The demo program sets up a representation of the maze in memory and then uses a Q-learning algorithm to find a Q matrix. The Q stands for quality, where larger values are better. The row indices are the "from" cells and the column indices are the "to" cells. If the starting cell is 0, then scanning that row shows the largest Q value is 0.02 at to-cell 5. Then at cell 5, the largest value in the row is 0.05 at to-cell 10. The process continues until the program reaches the goal state at cell 14.

It's not likely your boss at work will ask you to write Q-learning code to solve a maze, but this problem is the "Hello World" for Q-learning because the problem is easy to understand and visualize.

Simple Maze Problem
[Click on image for larger view.] Figure 1. Simple Maze Problem
Q-Learning Demo Program
[Click on image for larger view.] Figure 2. Q-Learning Demo Program

This article assumes you have intermediate or better programming skill but doesn't assume you know anything about Q-learning.
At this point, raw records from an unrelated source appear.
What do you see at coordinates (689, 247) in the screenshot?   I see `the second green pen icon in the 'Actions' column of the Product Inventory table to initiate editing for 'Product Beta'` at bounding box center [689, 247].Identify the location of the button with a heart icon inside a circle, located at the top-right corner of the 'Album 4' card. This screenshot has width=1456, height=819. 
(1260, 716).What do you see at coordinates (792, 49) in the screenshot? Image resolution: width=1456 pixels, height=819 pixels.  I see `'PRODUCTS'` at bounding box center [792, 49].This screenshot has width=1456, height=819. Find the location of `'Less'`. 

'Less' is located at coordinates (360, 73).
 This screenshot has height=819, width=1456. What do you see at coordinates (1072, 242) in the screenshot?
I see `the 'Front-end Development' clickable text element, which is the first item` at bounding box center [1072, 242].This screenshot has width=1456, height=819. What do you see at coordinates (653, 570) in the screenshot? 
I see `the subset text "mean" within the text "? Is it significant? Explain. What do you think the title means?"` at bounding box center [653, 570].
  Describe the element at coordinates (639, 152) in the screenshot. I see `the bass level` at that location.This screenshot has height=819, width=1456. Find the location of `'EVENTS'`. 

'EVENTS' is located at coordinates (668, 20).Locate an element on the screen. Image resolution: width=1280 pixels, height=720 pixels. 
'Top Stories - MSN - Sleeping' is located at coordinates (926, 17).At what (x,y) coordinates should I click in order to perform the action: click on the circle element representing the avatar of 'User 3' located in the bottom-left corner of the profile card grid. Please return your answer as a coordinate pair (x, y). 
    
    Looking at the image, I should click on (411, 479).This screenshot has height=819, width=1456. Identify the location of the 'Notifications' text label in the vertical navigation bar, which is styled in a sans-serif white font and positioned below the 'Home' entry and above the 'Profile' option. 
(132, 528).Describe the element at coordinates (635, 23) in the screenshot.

The demo program is coded using Python, but you shouldn't have too much trouble refactoring the code to another language, such as C# or JavaScript. All the code for the demo program is presented in this article, and it's also available in the accompanying file download.

Straight to the Code
In my opinion, Q-learning is best understood by first looking at the code. The overall structure of the demo program, with a few minor edits to save space, is presented in Listing 1.

Listing 1: Q-Learning Demo Program Structure

import numpy as np

# =============================================================

def my_print(Q, dec): . . . 
def get_poss_next_states(s, F, ns): . . . 
def get_rnd_next_state(s, F, ns): . . . 
def train(F, R, Q, gamma, lrn_rate, goal, ns, max_epochs): . .
def walk(start, goal, Q): . . . 

# =============================================================

def main():
  print("Setting up maze in memory")

  F = np.zeros(shape=[15,15],  # Feasible 
  F[0,1] = 1; F[0,5] = 1; F[1,0] = 1; F[2,3] = 1; F[3,2] = 1
  F[3,4] = 1; F[3,8] = 1; F[4,3] = 1; F[4,9] = 1; F[5,0] = 1
  F[5,6] = 1; F[5,10] = 1; F[6,5] = 1; F[7,8] = 1; F[7,12] = 1
  F[8,3] = 1; F[8,7] = 1; F[9,4] = 1; F[9,14] = 1; F[10,5] = 1
  F[10,11] = 1; F[11,10] = 1; F[11,12] = 1; F[12,7] = 1;
  F[12,11] = 1; F[12,13] = 1; F[13,12] = 1; F[14,14] = 1

  R = np.zeros(shape=[15,15],  # Rewards
  R[0,1] = -0.1; R[0,5] = -0.1; R[1,0] = -0.1; R[2,3] = -0.1
  R[3,2] = -0.1; R[3,4] = -0.1; R[3,8] = -0.1; R[4,3] = -0.1
  R[4,9] = -0.1; R[5,0] = -0.1; R[5,6] = -0.1; R[5,10] = -0.1
  R[6,5] = -0.1; R[7,8] = -0.1; R[7,12] = -0.1; R[8,3] = -0.1
  R[8,7] = -0.1; R[9,4] = -0.1; R[9,14] = 10.0; R[10,5] = -0.1
  R[10,11] = -0.1; R[11,10] = -0.1; R[11,12] = -0.1
  R[12,7] = -0.1; R[12,11] = -0.1; R[12,13] = -0.1
  R[13,12] = -0.1; R[14,14] = -0.1

# =============================================================

  Q = np.zeros(shape=[15,15], dtype=np.float32)  # Quality
  print("Analyzing maze with RL Q-learning")
  start = 0; goal = 14
  ns = 15  # number of states
  gamma = 0.5
  lrn_rate = 0.5
  max_epochs = 1000
  train(F, R, Q, gamma, lrn_rate, goal, ns, max_epochs)
  print("Done ")
  print("The Q matrix is: \n ")
  my_print(Q, 2)

  print("Using Q to go from 0 to goal (14)")
  walk(start, goal, Q)

if __name__ == "__main__":

I used Notepad as my editor. The main() function begins by setting up an F matrix which defines the feasibility of moving from one cell/state to another. For example, F[7][12] = 1 means you can transition from cell/state 7 to cell/state 12, and F[6][7] = 0 means you cannot move from cell 7 to cell 8 (because there's a wall in the way).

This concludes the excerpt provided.